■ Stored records
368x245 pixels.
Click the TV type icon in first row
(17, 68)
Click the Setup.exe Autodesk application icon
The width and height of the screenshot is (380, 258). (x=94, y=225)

■ What the task requires
An exact copy of every record is required.

■ Your response
368x245 pixels.
Click the TV type icon in first row
(17, 68)
Click the Setup.exe Autodesk application icon
The width and height of the screenshot is (380, 258). (x=94, y=225)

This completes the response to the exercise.